An installment loan is a form of borrowing that requires the consumer to pay back the money borrowed in bi-weekly or monthly payments. As such, your typical mortgage is an installment loan. But not all installment loans are long-term loans. Some are short-term.


For example, you could get an installment loan that doesn’t have to be repaid by your next paycheck date. Instead, you may have three months to repay what you owe. Such a loan would qualify as an installment loan.

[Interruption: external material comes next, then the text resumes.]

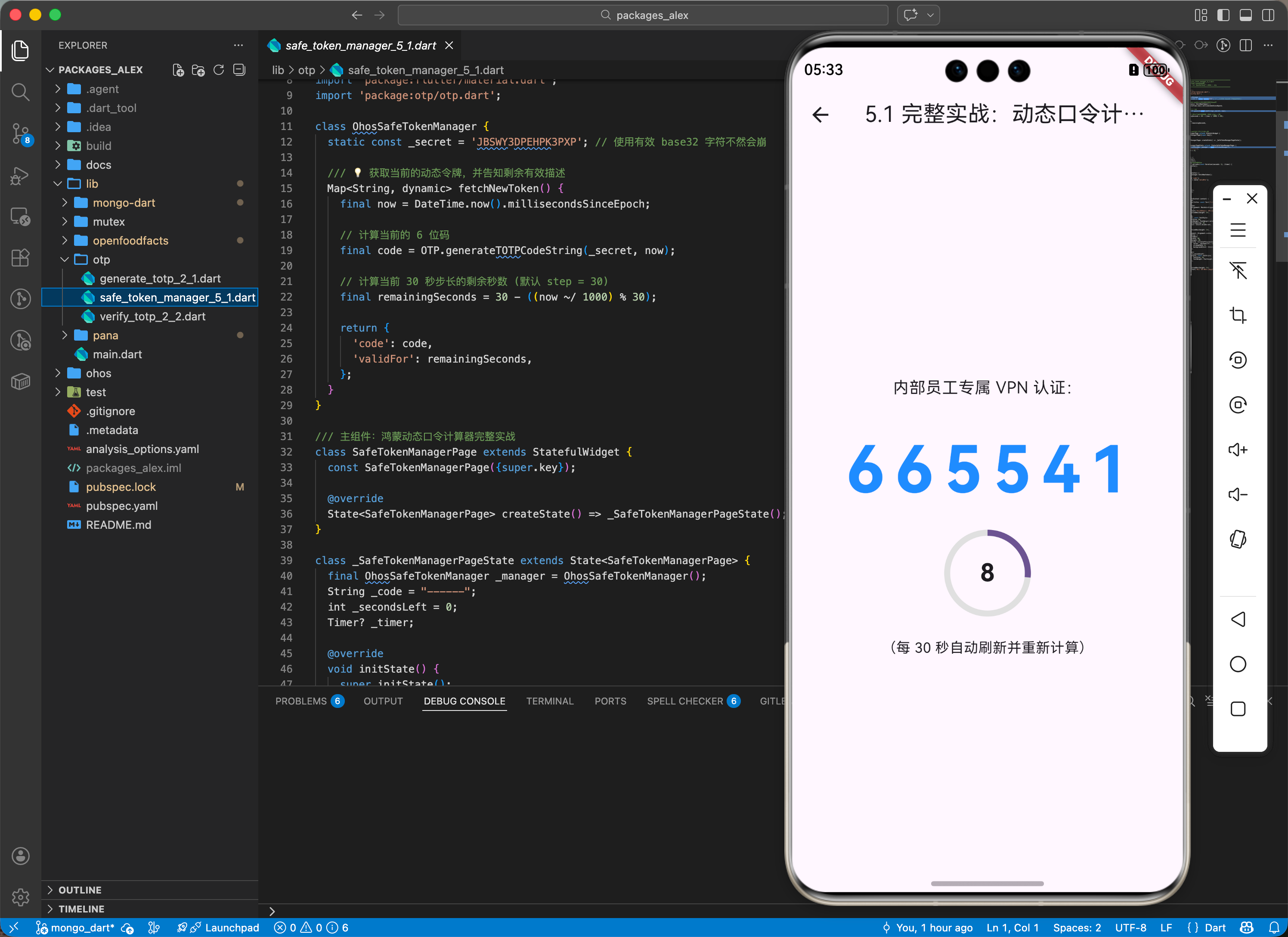Switch to the TERMINAL tab
This screenshot has height=937, width=1288.
[x=549, y=701]
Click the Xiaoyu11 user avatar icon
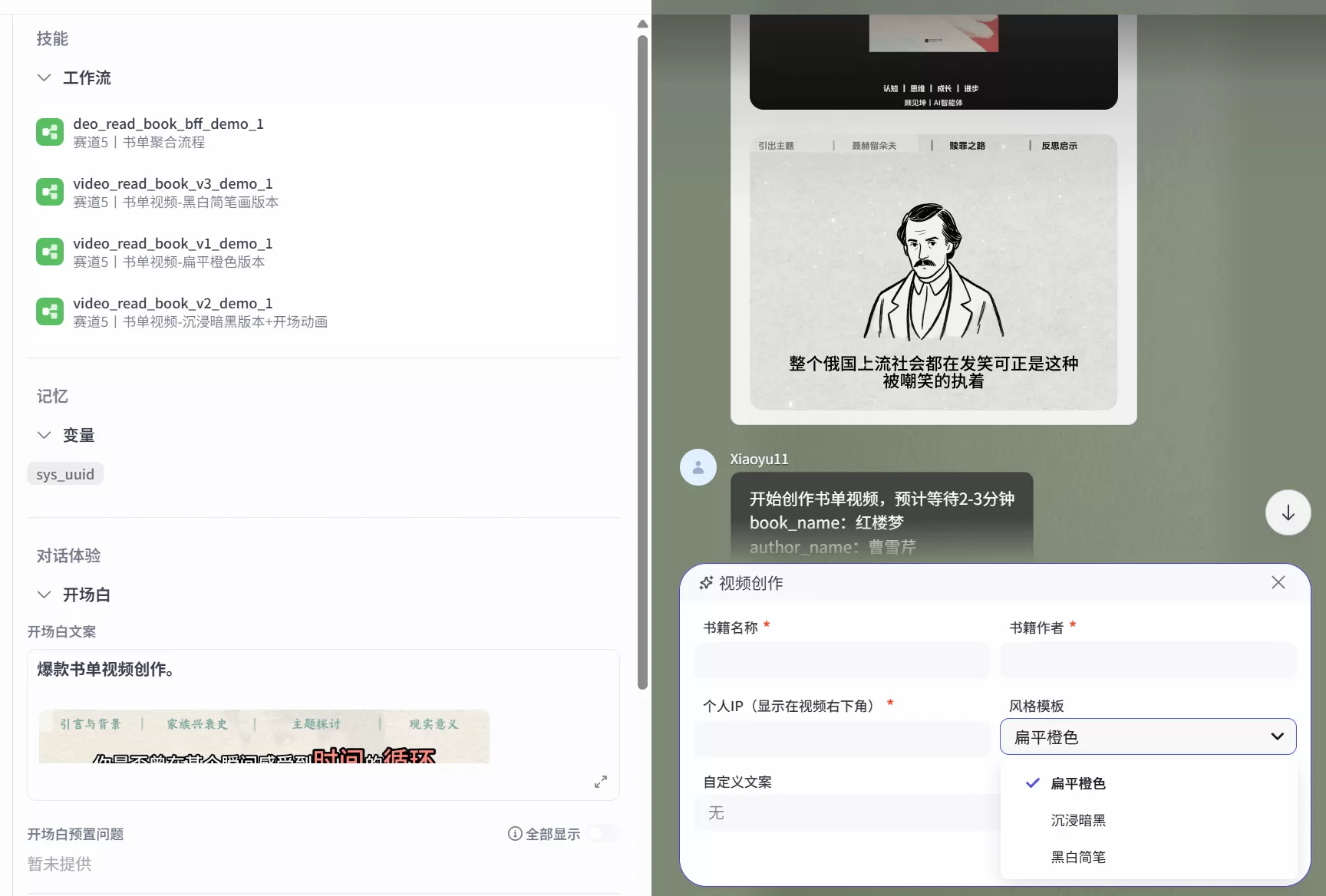1326x896 pixels. tap(698, 466)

Note that installment loans, like all loans, come at a cost. First and foremost is interest. This is the amount of extra money you pay on top of principal for the privilege of borrowing. On top of that interest may be additional fees and charges assessed by the lender to cover their administrative costs.

How to Borrow Wisely

It is possible to manage your money while using installment loans[2]. It just takes some common-sense practices. Here are three of those practices:

1. Budget for Loan Repayments

It is a bad idea to even consider installment loans if you are not absolutely sure you have the money to repay them as they become due. In order to know that, you need to have a budget in place. The wisest course of action is to always budget for installment loan payments in order to guarantee you don’t borrow more than you can afford.

2. Dont Borrow for Routine Spending

Along those same lines, do not take on installment loans to cover routine spending. Don’t borrow to pay your monthly bills, buy groceries, pay for your cell phone, etc. If you are borrowing to meet routine spending needs, it is a good sign that your expenses are outpacing your income. You need to either get a second job or reduce your spending.

3. Commit to Being Debt-Free

Installment loans can be a tool for managing your money. Ultimately though, the best way to approach any kind of borrowing is with a commitment to eventually being debt-free. Working toward being debt-free will ultimately save you money in the long run by allowing you to pay as you go rather than borrowing.

Installment loans are neither good nor bad. They are simply one financial tools that consumers can use to better manage their money. Without installment loans, a lot of us would find it a bit more difficult to manage our money well. So in that sense, they can be good.